Learn from the mistakes of others. You won’t live long enough to make them all yourself – Eleanor Roosevelt
The busy and distraction‐rich environment in which anaesthetic practice occurs is fertile ground for error. Frequently, ad hoc teams with variable experience assemble to deliver high‐stakes care. During this time, multiple medications are prepared and administered, patient physiology is altered by pharmacology and surgical insult, and an increasing number of monitors and other technological devices compete for clinicians’ attention. It should be unsurprising, therefore, that errors do occur. Numerous groups have recognised the value of error reporting and have implemented mechanisms to capture and analyse data. Incident reporting systems are now routine at an institutional level and larger patient safety databases exist to cover specific circumstances across multiple institutions. Published case reports allow colleagues from across the world to learn from the experiences of others by providing nuanced and varied accounts of error or failure which clinicians deem impactful enough to share in a public forum. They also provide an opportunity for the clinicians involved to share and reflect on the learning points from the case and a basis for debate and discussion among peers. The impact of reporting an error on the clinicians involved may, however, influence whether something is reported in a public forum. The second victim effect, whereby healthcare providers involved in an unanticipated adverse patient event, medical error or patient‐related injury experience event‐related trauma, may also discourage the reporting of at least some cases. Conversely, other errors may not be reported because they are deemed to be ‘low level’ or of a lesser importance or significance; however, the educational value of these lower‐level errors should not be underestimated. The invisibility of these near misses or ‘low level’ errors may not reflect the potential impact they have on patient care and safety.
Learning from errors
Case reports allow the reporting of errors to benefit the education of one’s peers, and can serve to highlight individual, system or human factor failures [1]. Often, case reports are the initial public recognition of a potential systemic problem or error [2]. Safe medical practices can be more easily achieved if all parties involved recognise the benefits of reporting and learning from errors; we need to know about as many as possible so that proactive (rather than reactive) and generalisable action can be taken. This may require a cultural change within a specialty or an organisation as well as a sensitive handling of the report [3]. In healthcare systems such as the UK National Health Service (NHS), root cause analysis is used as a tool to retrospectively study events where patient harm or undesired outcomes occur. The precise methodology of how this is carried out varies between institutions, however the fundamental principles remain the same: define the event; identify the causes; identify the root cause; find solutions; and take action. Case reports describing error‐related events follow a similar pattern whereby the event is defined, causes are identified and discussed, and potential solutions or recommendations are proposed. This structure allows for a methodical analysis of the event, allowing the reader to follow a clear and concise overview of the error.
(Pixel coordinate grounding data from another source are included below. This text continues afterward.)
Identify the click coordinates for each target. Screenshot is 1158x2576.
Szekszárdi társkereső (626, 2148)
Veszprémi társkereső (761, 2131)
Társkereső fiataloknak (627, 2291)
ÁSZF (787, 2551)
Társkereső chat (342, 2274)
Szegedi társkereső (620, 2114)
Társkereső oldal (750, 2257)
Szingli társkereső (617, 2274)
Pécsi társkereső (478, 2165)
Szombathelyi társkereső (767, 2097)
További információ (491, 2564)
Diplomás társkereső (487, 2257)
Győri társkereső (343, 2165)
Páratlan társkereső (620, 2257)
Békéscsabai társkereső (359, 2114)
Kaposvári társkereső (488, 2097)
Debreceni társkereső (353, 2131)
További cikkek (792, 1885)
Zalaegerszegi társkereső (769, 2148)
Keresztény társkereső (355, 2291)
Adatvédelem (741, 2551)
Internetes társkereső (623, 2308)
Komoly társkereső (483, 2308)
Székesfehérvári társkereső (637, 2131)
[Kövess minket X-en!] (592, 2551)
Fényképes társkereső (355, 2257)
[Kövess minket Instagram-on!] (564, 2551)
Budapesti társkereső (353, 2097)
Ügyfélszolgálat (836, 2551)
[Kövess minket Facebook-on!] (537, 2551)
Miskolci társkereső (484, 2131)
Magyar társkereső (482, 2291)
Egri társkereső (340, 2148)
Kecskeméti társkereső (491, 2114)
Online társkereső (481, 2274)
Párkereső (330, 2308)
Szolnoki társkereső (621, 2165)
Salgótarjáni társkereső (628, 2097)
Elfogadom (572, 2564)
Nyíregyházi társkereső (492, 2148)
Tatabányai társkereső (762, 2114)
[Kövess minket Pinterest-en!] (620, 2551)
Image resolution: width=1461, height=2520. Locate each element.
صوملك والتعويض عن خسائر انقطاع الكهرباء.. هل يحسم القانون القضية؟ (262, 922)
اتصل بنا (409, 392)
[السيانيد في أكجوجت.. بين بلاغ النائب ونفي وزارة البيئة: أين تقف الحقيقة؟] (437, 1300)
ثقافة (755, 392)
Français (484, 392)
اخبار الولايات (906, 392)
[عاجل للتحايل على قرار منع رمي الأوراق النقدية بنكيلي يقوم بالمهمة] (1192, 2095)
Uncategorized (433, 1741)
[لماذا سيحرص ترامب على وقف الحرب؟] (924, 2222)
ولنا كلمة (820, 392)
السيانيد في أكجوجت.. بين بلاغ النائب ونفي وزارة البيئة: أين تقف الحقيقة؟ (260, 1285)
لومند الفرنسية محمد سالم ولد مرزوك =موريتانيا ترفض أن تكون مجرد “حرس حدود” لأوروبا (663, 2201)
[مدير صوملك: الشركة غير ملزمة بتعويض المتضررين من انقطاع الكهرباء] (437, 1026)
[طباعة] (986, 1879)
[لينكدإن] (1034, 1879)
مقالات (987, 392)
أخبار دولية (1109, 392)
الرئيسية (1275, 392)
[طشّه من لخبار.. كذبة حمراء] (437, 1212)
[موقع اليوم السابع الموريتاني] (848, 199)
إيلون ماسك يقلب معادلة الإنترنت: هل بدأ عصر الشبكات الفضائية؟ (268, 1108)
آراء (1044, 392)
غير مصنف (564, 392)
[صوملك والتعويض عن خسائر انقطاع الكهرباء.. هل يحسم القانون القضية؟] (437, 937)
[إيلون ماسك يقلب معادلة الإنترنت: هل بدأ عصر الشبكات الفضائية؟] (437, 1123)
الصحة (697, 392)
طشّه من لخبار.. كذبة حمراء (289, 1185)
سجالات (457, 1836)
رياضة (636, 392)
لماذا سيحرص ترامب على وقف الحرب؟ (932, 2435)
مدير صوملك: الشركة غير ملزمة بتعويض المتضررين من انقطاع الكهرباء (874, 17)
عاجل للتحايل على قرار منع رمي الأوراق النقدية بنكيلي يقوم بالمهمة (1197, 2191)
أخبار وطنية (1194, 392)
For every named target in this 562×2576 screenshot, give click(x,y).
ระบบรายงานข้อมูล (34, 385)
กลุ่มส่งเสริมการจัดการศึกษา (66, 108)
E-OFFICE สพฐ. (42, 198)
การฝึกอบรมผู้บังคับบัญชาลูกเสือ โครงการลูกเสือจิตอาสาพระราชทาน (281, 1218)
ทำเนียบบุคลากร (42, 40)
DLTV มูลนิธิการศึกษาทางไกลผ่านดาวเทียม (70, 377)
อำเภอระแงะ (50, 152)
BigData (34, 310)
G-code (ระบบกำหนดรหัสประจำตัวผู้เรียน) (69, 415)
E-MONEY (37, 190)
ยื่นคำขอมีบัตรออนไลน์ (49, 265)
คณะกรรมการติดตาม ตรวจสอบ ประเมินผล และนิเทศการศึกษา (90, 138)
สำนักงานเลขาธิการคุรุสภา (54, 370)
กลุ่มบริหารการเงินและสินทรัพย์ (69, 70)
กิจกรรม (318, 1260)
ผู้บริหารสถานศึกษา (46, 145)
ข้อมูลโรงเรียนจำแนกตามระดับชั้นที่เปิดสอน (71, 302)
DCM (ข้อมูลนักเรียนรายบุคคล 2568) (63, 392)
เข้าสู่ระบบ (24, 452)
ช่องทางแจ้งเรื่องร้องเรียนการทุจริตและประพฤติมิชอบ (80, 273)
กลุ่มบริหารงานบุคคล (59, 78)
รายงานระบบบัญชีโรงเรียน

Although there are multiple sources of potential error, the complex environment of anaesthetic practice is particularly prone to cognitive errors – errors in thought processes which are made despite a clinician 'knowing better' [4]. Deviations from standard practice, although occasionally necessary to provide optimal care, can exacerbate the risk for errors, whereas effective decision‐making and risk management tools can reduce the risk of adverse events in the operating room. Reviewing and reflecting on other’s cases allows us to broaden our understanding of potential pitfalls.
The second victim effect
Despite major advancements in safety within the specialty of anaesthesia, the specialty involves an inherent vulnerability to adverse events as anaesthetised patients are both unable to participate actively in error prevention, and subject to sudden and significant influences on their physiology. Even in the absence of error, the physiological extremes that may arise can generate emotional extremes in the healthcare professionals that care for them.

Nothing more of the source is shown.